Sample the Cuervo to check quality. Take a large bowl,
check the Cuervo again, to be sure it is of the highest quality,
pour one level cup and drink.




Add one table.

Add a spoon of sugar, or somefink. Whatever you can find.

Greash the oven.

Turn the cake tin 360 degrees and try not to fall over.


Go to bed and take two aspirin in the morning.

Happy Holidays ya all....  :P  ;D  :D  :o  :)  ???

Oh my goodness...I laughed and laughed and I'm still laughing.

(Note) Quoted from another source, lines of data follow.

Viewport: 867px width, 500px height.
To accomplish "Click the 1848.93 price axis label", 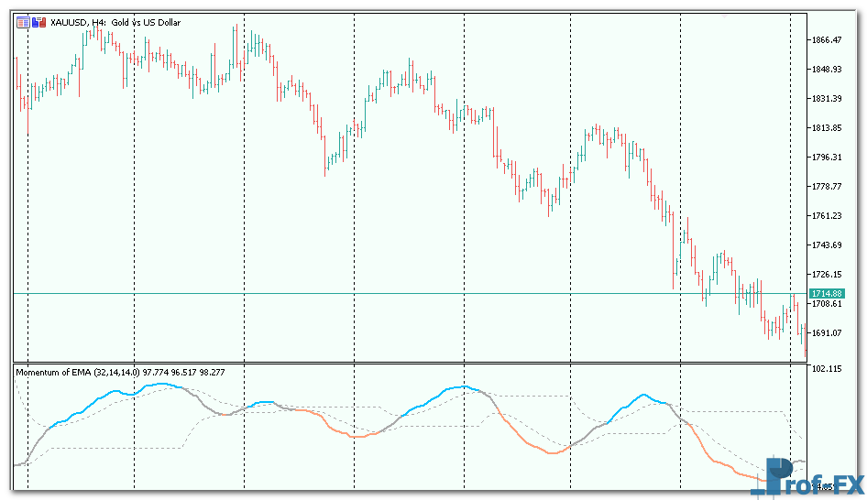I will (x=826, y=70).
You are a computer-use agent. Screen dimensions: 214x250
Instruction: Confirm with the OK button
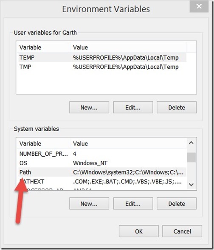[139, 231]
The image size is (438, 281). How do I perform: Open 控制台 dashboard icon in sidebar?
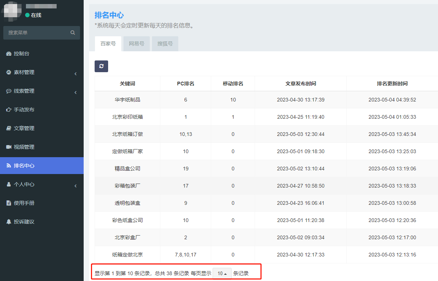[9, 54]
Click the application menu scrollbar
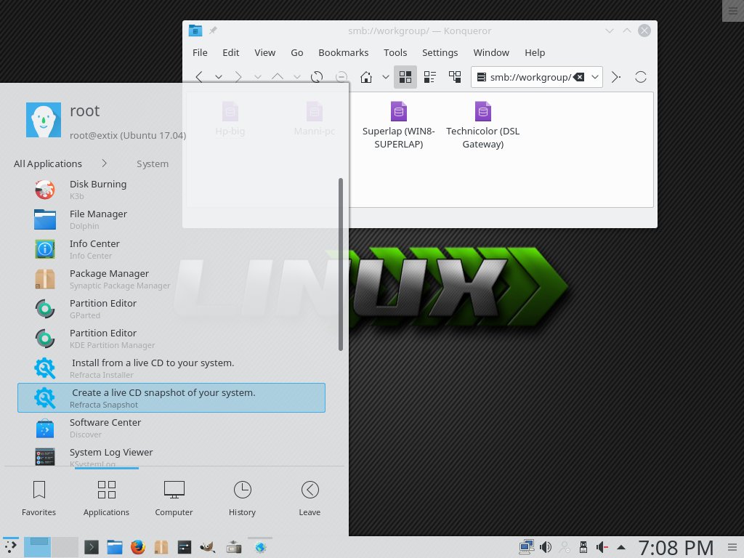 341,265
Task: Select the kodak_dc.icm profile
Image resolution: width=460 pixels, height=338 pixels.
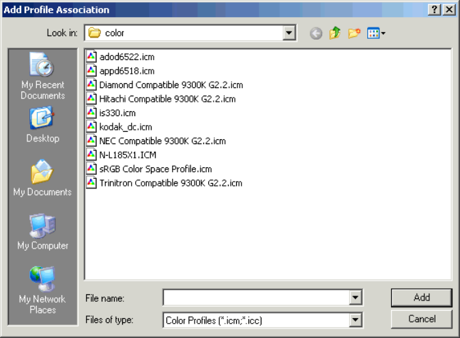Action: (x=126, y=127)

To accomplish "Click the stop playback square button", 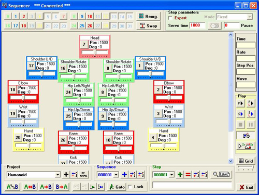I will pos(240,124).
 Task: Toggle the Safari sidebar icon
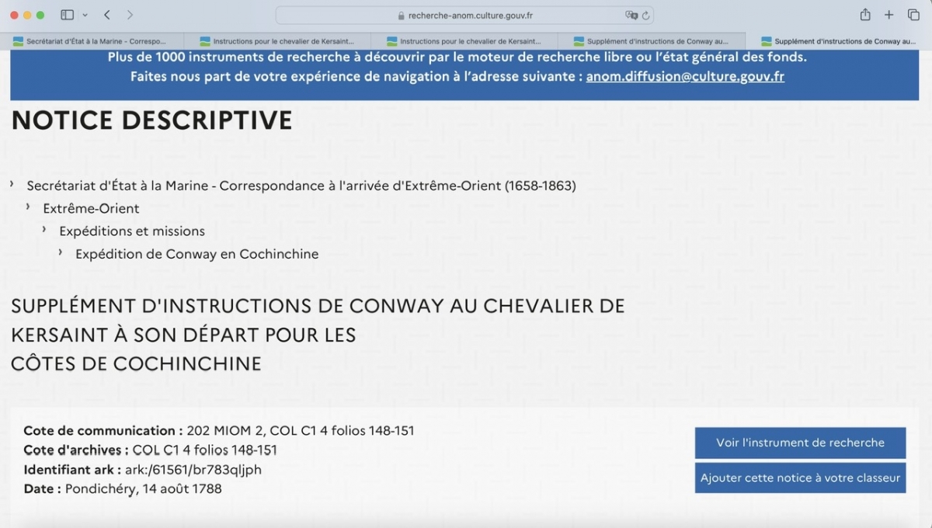click(67, 15)
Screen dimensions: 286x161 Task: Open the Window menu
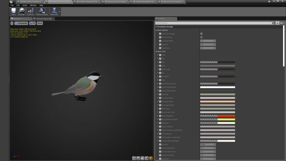click(x=33, y=5)
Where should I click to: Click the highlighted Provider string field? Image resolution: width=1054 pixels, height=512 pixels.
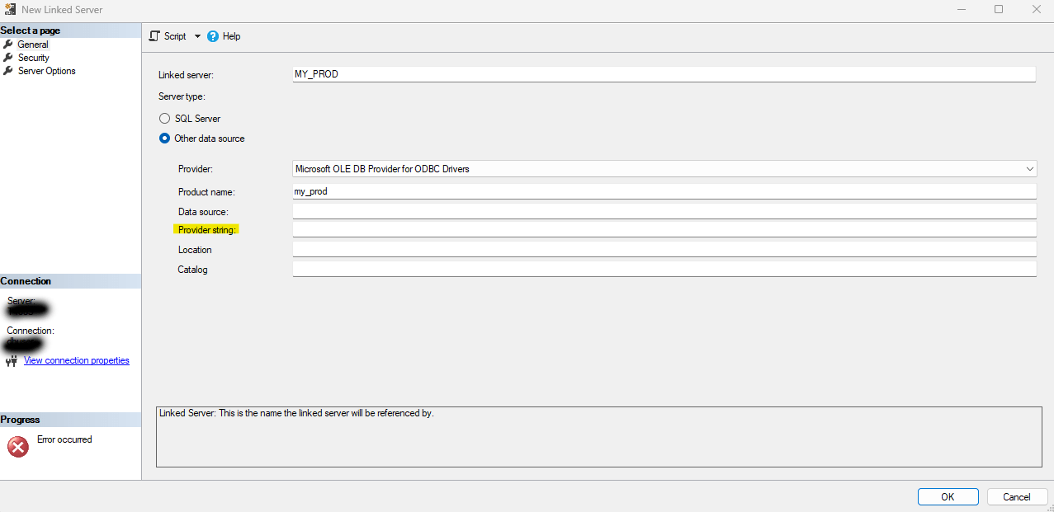click(578, 229)
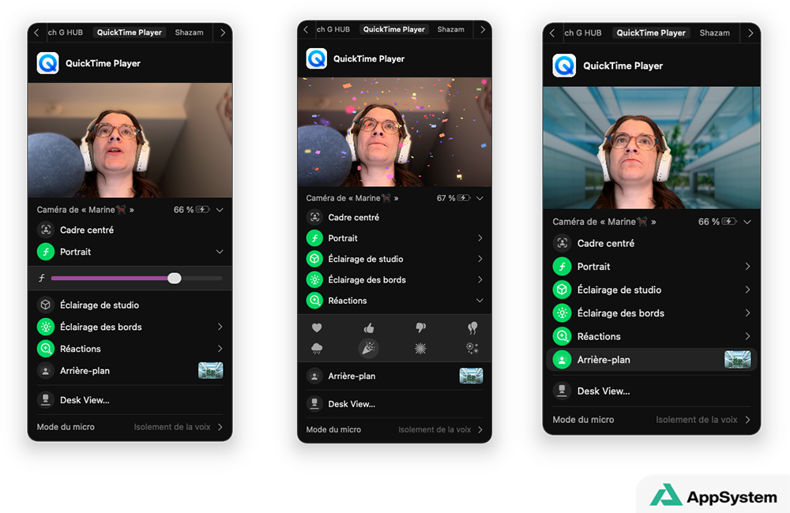Click the AppSystem logo
Viewport: 790px width, 513px height.
click(x=713, y=497)
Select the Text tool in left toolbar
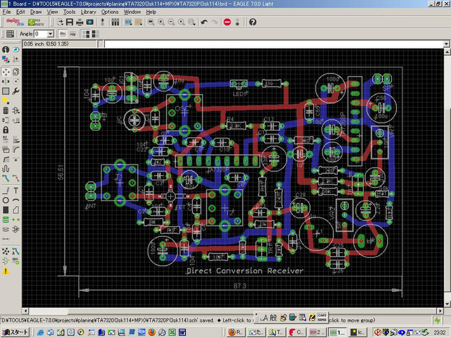The image size is (451, 338). point(16,190)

Merry Christmas to all and to all a 'good grief'  ha ha ha ha ha

Aliki

  • Posts: 814
Re: Holiday Open House ~ December 1-20
« Reply #237 on: December 21, 2009, 11:44:28 AM »
The midnight mass in the little village in the Laurentian mountains where we lived in the 50s and early 60s was like something that came right out of fairy tale my children remembered. We all got ready at 11 pm to walk to the church about half a mile. Some of the times soft snow was falling and as there were very few cars running on the street we could actually hear the snow fall on the ground. At midnight the best tenor in town sang

Minuit Chrétien  http://www.youtube.com/watch?v=LWq5OWYaXDw&feature=related

and we all walked back home for the Christmas Eve party that included our tourtière, apple pies and cakes and a special red candy only available at Christmas time.

Joyeux Noël et Bonne et Heureuse Année


Eloise, this description reminded me of one of those lovely crystalized pop-up cards of several layers we used to see at Christmas time, especially when I worked at the German home and the residents would receive cards from their families still in Germany and Austria.  Magical!



pedln

  • BooksDL
  • Posts: 6694
  • SE Missouri
Re: Holiday Open House ~ December 1-20
« Reply #238 on: December 21, 2009, 12:04:27 PM »
Traude and JoanK, thanks for defining potato latkes.  They do sound much like potato pancakes.  Like Traude, I’ve never made them.  One of my aunts would come once or twice a year and make them for my mother and aunt and uncle, grating, etc.  Like a durn fool kid, I wouldn’t touch them, but love them now.  DIL had some on my last visit there, frozen, from Costco or the commisary.  I used to see a mix, but haven’t seen it in the stores for a long long time.

I’m leaving for St Louis (today) and Seattle (tomorrow), and no doubt stirring the cereal mix on Wednesday.

 This has been such a fun site to participate in, thanks to all of you, and as you may have noticed, we're keeping it open longer.  What great book suggestions and wonderful recipes and links.  And best of all, hearing about your special times and getting to know all of you a little better.  May these holidays be special and memorable for you too, no matter how you celebrate them.

JoanK

  • BooksDL
  • Posts: 8685
Re: Holiday Open House ~ December 1-20
« Reply #239 on: December 21, 2009, 03:19:55 PM »
Have a wonderful trip, Pedlin. Are you taking the lemoncello with you?

I'll keep the site open until after Christmas: we're having too much fun to quit.

Straudetwo: that sounds exactly how my MIL used to make the latkes. And you eat them as soon as they are done, while still hot.

Bellamarie: fantastic!! No one has ever reported how the recipe came out, because they had too bad a hangover.